• TASK DESCRIPTION
Every line below from the one containing "View pink floral squareneck top image" through the one containing "560x560 pixels." must be transcribed exactly. Omit all lines outside that stretch.

• SOURCE MATERIAL
**********

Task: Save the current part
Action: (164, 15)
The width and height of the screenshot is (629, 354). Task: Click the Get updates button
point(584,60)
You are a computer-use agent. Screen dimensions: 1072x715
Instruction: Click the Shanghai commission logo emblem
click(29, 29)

**********

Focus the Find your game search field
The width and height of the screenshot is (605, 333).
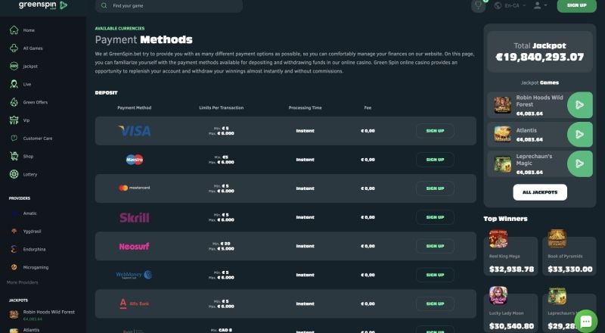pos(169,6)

**********

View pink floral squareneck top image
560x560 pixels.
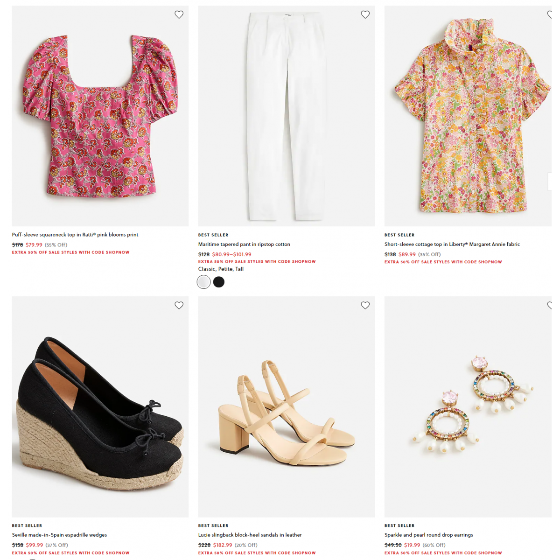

**********

• OUTPUT OF THE TASK
View pink floral squareneck top image
560x560 pixels.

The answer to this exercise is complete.